BI: Ekonomi Hanya Bisa Tumbuh 6,2% Tahun 2008

BI: Ekonomi Hanya Bisa Tumbuh 6,2% Tahun 2008

- detikFinance
Selasa, 04 Mar 2008 16:41 WIB
Jakarta - Bank Indonesia (BI) memperkirakan pertumbuhan ekonomi Indonesia di 2008 hanya mencapai 6,2 persen atau lebih rendah dari perkiraan pemerintah dalam APBN Perubahan 2008 yang sebesar 6,4 persen.
 
Hal ini disampaikan oleh Deputi Gubernur Senior Bank Indonesia Miranda S. Goeltom dalam rapat dengan Panitia Anggaran DPR RI di Gedung DPR, Senayan, Jakarta, Selasa (4/3/2008).
 
"Perkembangan ekonomi global terutama perlambatan ekonomi AS membawa konsekuensi pada perkiraan pertumbuhan ekonomi dunia dan berpengaruh kepada pertumbuhan ekonomi di negara emerging market," ujarnya.
 
Akan tetapi Miranda mengatakan pertumbuhan ini bisa di atas 6,2 persen sepanjang tekanan eksternal tidak setinggi yang diperkirakan.

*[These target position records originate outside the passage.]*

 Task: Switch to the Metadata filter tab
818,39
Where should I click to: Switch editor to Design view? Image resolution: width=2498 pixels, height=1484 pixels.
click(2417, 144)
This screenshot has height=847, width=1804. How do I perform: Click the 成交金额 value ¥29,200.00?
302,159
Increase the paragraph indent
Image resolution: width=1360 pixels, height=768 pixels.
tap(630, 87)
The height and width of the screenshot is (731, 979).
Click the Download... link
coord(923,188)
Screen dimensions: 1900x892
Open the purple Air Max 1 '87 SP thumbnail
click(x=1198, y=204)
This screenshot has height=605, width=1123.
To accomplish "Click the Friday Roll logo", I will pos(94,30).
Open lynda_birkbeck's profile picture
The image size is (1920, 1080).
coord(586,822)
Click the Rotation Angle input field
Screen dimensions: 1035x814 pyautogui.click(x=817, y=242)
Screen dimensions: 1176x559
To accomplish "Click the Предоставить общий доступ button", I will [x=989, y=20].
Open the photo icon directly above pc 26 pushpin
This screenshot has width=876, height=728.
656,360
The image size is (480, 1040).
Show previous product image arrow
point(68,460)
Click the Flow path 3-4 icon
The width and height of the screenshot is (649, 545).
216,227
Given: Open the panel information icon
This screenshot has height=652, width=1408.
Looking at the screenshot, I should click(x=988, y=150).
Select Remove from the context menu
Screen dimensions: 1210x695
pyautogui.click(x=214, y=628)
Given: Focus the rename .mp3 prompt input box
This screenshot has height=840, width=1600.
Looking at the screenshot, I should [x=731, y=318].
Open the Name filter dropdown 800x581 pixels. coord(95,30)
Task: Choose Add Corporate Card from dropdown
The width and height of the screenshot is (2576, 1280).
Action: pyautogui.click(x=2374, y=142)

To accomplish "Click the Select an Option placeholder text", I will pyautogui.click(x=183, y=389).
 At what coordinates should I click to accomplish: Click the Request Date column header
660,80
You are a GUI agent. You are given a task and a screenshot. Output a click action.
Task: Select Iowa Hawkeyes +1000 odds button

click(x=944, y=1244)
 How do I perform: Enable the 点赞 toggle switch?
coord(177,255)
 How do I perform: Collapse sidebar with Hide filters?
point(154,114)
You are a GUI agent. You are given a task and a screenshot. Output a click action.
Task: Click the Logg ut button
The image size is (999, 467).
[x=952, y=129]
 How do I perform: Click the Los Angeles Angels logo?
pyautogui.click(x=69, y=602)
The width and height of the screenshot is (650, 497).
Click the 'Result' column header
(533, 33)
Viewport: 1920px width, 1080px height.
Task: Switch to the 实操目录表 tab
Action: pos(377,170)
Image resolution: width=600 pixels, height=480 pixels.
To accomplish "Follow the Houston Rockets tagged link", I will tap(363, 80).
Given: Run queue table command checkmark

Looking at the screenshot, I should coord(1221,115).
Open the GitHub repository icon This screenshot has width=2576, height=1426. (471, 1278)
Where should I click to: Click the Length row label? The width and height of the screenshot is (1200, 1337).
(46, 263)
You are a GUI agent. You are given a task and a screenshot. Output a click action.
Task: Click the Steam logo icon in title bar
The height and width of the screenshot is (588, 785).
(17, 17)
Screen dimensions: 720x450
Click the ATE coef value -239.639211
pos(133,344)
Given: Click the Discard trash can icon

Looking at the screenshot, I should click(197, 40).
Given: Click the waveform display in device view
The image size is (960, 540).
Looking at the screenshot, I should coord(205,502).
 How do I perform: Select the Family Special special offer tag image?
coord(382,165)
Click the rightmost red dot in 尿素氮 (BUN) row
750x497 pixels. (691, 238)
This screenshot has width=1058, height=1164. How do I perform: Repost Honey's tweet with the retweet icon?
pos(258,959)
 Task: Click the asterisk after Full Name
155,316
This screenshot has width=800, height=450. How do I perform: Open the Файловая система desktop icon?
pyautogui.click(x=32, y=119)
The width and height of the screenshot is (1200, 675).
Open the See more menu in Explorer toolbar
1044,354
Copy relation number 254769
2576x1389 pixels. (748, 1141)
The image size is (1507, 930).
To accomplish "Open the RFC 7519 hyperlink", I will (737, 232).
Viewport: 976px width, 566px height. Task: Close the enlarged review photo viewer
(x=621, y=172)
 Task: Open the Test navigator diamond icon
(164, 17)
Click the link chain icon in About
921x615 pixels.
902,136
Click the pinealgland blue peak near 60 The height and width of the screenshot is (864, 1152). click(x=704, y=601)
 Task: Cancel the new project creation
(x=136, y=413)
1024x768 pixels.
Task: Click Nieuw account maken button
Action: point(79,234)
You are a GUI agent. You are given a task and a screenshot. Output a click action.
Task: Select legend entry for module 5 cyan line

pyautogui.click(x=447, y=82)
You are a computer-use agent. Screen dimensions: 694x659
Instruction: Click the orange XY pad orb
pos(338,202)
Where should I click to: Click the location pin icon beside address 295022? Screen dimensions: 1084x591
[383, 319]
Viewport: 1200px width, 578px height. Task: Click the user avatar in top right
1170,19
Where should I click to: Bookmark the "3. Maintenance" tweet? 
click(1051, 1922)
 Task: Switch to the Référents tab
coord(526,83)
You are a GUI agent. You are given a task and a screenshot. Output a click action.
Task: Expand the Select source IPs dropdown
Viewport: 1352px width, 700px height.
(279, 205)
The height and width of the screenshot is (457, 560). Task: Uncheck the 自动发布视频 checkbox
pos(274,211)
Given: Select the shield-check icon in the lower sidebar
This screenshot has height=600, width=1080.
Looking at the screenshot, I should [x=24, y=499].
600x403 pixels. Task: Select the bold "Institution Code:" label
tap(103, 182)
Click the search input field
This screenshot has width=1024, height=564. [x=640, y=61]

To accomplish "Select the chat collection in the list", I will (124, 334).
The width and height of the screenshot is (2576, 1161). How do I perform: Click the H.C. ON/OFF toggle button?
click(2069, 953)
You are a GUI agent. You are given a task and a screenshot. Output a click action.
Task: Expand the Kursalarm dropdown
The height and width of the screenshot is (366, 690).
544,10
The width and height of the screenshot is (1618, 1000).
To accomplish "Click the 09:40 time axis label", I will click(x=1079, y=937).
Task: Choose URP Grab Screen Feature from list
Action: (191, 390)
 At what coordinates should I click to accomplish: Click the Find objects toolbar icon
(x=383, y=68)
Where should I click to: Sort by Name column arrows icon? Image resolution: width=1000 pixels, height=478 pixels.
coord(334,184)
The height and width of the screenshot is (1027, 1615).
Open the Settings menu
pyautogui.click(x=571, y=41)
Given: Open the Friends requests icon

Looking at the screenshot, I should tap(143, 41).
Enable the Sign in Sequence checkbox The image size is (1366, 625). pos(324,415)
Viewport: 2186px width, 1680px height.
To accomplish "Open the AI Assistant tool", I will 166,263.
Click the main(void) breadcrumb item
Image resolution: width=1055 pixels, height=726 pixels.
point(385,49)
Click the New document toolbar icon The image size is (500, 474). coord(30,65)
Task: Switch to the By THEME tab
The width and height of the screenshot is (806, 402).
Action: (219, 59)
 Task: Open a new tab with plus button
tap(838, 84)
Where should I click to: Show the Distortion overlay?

"Koordinasi dan jalinan erat antara fiskal dan moneter dalam menjaga stabilitas makroekonomi menjadi kunci dalam pencapaian pertumbuhan tersebut. Namun apabila tekanan eksternal seperti tingginya harga komoditas dan perlambatan ekonomi global berlanjut lebih buruk dari yang diperkirakan maka terdapat pula kemungkinan pertumbuhan lebih rendah dari 6,2 persen," tuturnya.
 
Miranda mengatakan kinerja neraca pembayaran masih surplus meskipun sedikit lebih rendah dari perkiraan semula akibat melambatnya ekspor nonmigas dan produksi minyak, demikian juga dengan kondisi pasar keuangan global yang belum kondusif dan pertumbuhan ekonomi Indonesia.
 
"Sekalipun demikian, penurunan surplus NPI diperkirakan tidak terlalu besar dan masih dapat memberikan ruang bagi peningkatan cadangan devisa menjadi sekitar US$ 68 miliar di 2008," ujarnya.
 
Dengan kondisi itu Miranda mengatakan BI memperkirakan nilai tukar rupiah akan berada pada level Rp 9.100 per dolar AS lebih kuat dari asumsi pemerintah Rp 9.150 per dolar AS.
 
Penguatan nilai tukar ini akan membantu upaya menurunkan tekanan inflasi, dengan meningkatnya harga komoditas dunia khususnya bahan pangan dan minyak, BI memperkirakan inflasi 2008 akan mencapai 6,5 persen.
 
"Dengan mempertimbangkan tekanan inflasi yang dalam tahun 2008 cukup berat, ruang gerak penurunan suku bunga SBI menjadi terbatas. Oleh karena itu kami memandang rata-rata suku bunga SBI 3 bulan sebesar 8 persen cukup realistis sebagai asumsi dalam perhitungan revisi APBN 2008," urainya.